== DATASET EXTRACT ==

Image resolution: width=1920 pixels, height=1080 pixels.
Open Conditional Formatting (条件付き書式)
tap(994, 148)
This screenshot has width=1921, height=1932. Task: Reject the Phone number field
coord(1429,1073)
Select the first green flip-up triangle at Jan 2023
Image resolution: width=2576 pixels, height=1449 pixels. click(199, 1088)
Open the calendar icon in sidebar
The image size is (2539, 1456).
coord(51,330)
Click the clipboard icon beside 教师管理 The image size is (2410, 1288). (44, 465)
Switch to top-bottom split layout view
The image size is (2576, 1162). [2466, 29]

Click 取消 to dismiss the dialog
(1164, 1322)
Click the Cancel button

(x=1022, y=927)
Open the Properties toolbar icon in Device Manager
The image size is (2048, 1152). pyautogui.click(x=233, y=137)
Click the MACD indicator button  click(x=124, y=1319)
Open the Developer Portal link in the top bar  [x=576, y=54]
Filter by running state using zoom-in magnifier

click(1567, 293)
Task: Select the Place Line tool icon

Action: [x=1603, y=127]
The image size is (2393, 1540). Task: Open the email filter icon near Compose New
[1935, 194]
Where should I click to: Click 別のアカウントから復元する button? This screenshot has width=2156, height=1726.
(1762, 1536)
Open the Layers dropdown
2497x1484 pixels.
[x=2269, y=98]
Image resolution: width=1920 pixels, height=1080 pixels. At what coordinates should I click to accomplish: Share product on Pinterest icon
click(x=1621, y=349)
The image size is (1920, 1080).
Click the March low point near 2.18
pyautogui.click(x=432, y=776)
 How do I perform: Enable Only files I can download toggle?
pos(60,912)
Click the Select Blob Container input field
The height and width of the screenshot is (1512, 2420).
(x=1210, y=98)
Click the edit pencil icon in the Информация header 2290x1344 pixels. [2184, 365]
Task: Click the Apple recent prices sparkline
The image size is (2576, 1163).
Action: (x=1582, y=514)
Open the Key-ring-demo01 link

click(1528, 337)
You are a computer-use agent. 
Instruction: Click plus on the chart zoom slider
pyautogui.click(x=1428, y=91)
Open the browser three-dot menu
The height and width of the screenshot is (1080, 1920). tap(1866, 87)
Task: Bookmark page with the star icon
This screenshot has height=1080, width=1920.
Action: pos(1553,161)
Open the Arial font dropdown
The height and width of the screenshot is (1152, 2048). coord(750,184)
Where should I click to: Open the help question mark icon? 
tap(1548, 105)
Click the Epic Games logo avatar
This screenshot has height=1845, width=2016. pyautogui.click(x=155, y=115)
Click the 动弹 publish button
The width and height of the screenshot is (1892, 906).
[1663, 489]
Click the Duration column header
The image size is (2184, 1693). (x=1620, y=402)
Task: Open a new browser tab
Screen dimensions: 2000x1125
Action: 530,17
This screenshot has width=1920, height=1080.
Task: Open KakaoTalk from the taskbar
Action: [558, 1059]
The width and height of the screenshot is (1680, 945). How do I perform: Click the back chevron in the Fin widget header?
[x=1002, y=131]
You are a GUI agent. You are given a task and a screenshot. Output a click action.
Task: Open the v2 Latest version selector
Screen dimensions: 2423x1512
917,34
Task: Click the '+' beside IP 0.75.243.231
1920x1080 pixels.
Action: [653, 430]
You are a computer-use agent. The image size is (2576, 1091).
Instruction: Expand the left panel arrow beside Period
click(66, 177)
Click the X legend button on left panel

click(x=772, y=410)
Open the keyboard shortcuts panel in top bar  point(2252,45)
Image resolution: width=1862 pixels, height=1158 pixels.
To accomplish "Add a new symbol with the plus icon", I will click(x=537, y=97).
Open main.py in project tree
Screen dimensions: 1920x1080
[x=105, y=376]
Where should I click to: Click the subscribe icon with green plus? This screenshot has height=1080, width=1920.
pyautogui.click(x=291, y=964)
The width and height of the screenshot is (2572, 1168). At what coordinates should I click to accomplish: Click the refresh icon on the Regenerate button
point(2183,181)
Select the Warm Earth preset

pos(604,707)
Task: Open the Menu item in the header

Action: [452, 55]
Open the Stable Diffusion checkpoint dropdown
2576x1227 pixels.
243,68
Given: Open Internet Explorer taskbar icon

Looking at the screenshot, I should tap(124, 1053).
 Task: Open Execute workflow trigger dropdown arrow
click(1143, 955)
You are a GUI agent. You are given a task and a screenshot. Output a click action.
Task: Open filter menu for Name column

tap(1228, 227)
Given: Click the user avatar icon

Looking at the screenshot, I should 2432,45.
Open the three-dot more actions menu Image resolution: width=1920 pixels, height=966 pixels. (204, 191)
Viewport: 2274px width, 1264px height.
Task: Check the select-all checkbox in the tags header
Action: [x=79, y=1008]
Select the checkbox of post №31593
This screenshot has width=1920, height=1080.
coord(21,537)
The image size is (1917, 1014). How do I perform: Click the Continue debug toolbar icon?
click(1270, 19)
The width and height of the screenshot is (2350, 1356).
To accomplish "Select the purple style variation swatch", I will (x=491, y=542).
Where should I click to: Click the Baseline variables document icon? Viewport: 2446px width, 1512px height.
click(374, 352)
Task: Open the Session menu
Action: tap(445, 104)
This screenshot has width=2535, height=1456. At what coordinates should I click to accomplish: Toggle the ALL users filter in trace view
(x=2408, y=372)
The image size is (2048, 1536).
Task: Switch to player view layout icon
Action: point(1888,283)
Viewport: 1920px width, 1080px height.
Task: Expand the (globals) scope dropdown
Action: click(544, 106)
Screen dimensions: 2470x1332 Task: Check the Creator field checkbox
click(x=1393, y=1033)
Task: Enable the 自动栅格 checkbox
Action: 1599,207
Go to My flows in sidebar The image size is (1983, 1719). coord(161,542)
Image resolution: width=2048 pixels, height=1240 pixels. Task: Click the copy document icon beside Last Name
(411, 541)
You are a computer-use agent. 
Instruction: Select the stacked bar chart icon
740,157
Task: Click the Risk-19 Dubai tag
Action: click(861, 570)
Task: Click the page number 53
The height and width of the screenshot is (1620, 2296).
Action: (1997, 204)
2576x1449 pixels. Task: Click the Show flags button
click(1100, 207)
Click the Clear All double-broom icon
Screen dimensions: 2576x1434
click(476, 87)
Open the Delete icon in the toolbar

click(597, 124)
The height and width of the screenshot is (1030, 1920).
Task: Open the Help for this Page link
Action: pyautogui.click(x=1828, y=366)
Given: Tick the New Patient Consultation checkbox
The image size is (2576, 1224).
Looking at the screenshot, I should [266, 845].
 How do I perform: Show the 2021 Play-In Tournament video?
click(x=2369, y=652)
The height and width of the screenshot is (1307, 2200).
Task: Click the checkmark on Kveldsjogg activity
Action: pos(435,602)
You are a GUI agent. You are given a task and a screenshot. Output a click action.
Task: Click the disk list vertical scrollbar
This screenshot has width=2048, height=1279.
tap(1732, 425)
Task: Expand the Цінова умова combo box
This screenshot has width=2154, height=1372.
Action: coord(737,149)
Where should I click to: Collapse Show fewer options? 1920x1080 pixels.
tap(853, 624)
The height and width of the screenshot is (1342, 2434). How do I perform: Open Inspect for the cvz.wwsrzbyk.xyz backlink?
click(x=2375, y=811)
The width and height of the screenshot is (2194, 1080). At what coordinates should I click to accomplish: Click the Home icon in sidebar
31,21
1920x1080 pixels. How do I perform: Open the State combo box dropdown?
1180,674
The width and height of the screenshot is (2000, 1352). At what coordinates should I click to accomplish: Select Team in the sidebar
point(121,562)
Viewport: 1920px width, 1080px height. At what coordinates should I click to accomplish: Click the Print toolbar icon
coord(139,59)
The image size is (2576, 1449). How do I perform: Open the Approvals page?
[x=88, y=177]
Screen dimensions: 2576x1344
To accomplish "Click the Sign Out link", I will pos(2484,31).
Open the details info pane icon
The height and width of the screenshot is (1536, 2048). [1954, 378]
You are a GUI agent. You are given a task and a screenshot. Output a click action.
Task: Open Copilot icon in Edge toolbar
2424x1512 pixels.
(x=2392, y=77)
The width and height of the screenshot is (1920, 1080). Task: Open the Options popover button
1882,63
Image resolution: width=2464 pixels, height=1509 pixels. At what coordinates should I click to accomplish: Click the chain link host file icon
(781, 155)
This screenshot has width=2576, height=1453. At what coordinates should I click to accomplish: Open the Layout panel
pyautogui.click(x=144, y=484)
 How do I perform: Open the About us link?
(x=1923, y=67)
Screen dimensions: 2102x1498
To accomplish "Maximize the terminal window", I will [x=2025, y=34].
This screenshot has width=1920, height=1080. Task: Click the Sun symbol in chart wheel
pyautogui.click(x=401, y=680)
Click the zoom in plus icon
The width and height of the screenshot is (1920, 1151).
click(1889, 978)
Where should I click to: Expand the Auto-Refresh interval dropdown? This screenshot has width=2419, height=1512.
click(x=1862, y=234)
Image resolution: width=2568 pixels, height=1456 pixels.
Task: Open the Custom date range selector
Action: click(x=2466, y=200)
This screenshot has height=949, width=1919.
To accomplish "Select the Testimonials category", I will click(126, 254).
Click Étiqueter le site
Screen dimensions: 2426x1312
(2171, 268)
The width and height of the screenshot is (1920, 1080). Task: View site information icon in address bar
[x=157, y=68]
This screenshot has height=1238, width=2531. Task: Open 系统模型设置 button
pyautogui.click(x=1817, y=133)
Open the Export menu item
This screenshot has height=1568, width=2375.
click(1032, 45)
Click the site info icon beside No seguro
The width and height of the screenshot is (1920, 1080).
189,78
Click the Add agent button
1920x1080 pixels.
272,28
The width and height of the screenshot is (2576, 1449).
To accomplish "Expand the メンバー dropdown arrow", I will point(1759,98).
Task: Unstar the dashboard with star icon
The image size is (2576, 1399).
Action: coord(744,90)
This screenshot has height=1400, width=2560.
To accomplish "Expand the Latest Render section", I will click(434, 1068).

== WORK ITEM ==
Reproducing the whole listing above is not the task. Copy exactly only the lines from the one with "in address bar" to the one with "Open the Export menu item", both kept.

== TASK ANSWER ==
The width and height of the screenshot is (1920, 1080). Task: View site information icon in address bar
[x=157, y=68]
This screenshot has height=1238, width=2531. Task: Open 系统模型设置 button
pyautogui.click(x=1817, y=133)
Open the Export menu item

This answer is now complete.